Let see what is in it :
# ls -ltr /kafka-logs/ -rw-r--r--. 1 kafka hadoop 0 Aug 7 06:38 cleaner-offset-checkpoint -rw-r--r--. 1 kafka hadoop 57 Aug 7 06:38 meta.properties drwxr-xr-x. 2 kafka hadoop 70 Aug 14 21:01 Test-1 drwxr-xr-x. 2 kafka hadoop 70 Aug 14 21:01 Test-0 -rw-r--r--. 1 kafka hadoop 53 Aug 14 21:10 recovery-point-offset-checkpoint -rw-r--r--. 1 kafka hadoop 53 Aug 14 21:11 replication-offset-checkpoint
NOTE : Please ignore remaining files. We will discuss about these files in later section.
From above output we can see two directories Test-1 and Test-0. From below output “00000000000000000000.log” file is commit log of partition Test-0 where messages would be stored.
# ls -ltr /kafka-logs/Test-0/ total 0 -rw-r--r--. 1 kafka hadoop 0 Aug 14 21:01 00000000000000000000.log -rw-r--r--. 1 kafka hadoop 10485760 Aug 14 21:01 00000000000000000000.index
You might have several questions till now :
- What is 1001,1002 ?
- What is ReplicationFactor ?
- What is Replicas ?
- What is Leader ?
- What is ISR ?
What is 1001,1002 ? Brokers : Brokers are the nodes in your cluster where kafka service is installed. If you have two broker nodes with kafka service installed and running on it then each broker will identified by ID called as broker ID.
How to check broker ID for each node : There are two ways of checking broker ID 1. From meta.properties in kafka log directory 2. By checking znode in zookeeper.
# cat /kafka-logs/meta.properties version=0 broker.id=1001
What is ReplicationFactor and replicas ?
(Please look at above diagram for reference )While creating a topic you mentioned how many number of partitions you want to create (please refer topic —create command). You can also mention the number for replication factor for each partition in topic that you want to create.
So in “kafka-topics.sh –create” we created a topic Test with 2 partition and 2 replication factor. This will create two replicas for each partition (Test-0 and Test-1) on two brokers available in cluster. So for partition Test-0, a directory with name Test-0 will be created on both brokers under kafka log dir /kafka-logs. On both the nodes this directory will contain commit logs. Same will be applicable to Test-1 . These partitions on both broker nodes are known as replicas (Take a look at describe command output and observe it carefully)
On broker 1001
[root@broker1001 ~]# ls -ltr /kafka-logs/Test-1 total 0 -rw-r--r--. 1 kafka hadoop 0 Aug 14 21:01 00000000000000000000.log -rw-r--r--. 1 kafka hadoop 10485760 Aug 14 21:01 00000000000000000000.index
On broker 1002
[root@broker1002 ~]# ls -ltr /kafka-logs/Test-1 total 0 -rw-r--r--. 1 kafka hadoop 0 Aug 14 21:01 00000000000000000000.log -rw-r--r--. 1 kafka hadoop 10485760 Aug 14 21:01 00000000000000000000.index
Point to remember : number of replicas will be equal to number of replication factor. Your replication factor cannot be greater than the number of brokers in your cluster.
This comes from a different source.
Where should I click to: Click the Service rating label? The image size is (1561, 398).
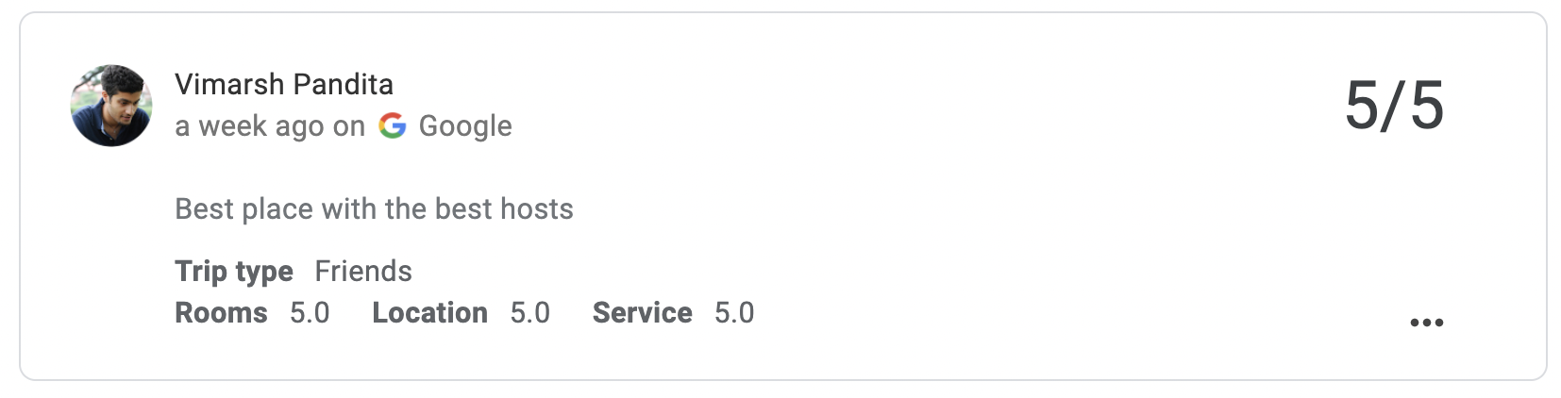point(642,313)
What is Leader ? What is ISR ?
Whenever you want to publish/consumer messages from a topic, leader for each partition is responsible for that. All request goes to leader of the partitions in topic.
Leader for each partition will be selected from one of the replicas of each partition. (Take a look at describe command output and observe it carefully) For Test-0 partition replica on broker 1001 is the leader while for Test-1 partition replica on broker node 1002 is the leader.
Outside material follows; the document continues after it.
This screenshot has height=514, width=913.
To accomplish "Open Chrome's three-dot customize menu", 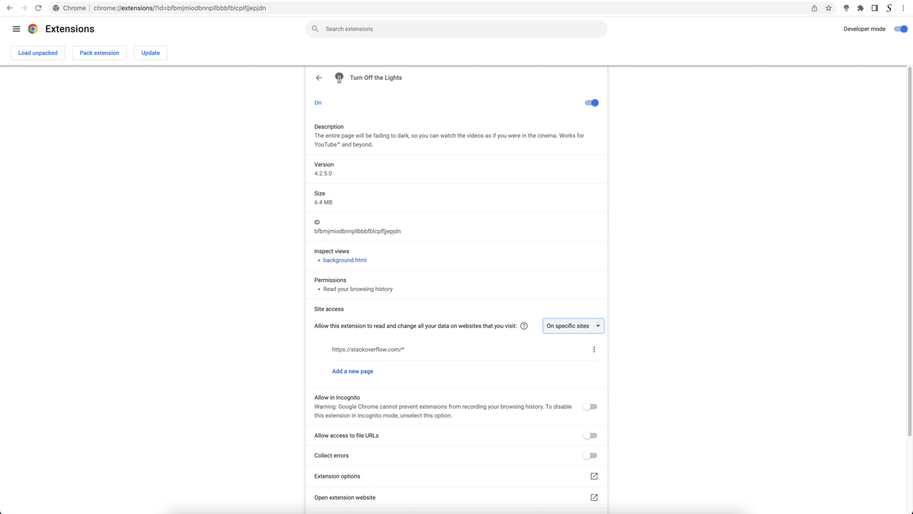I will 903,8.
ISR stands for In sync replica. Whenever you write a message to topic (partition), that message will be marked as committed only if same message is written in replica of the partition (You can change this behaviour though). In this way replica stays in sync with leader. (Take a look at describe command output and observe ISR part carefully). In our case for topic Test Test-0 partition, replica 1002 is in sync with leader 1001. For partition Test-1, replica 1001 is in sync with leader 1002. In ISR section you will observe that leader of both partition is also present in ISR because leader is also one of the replica.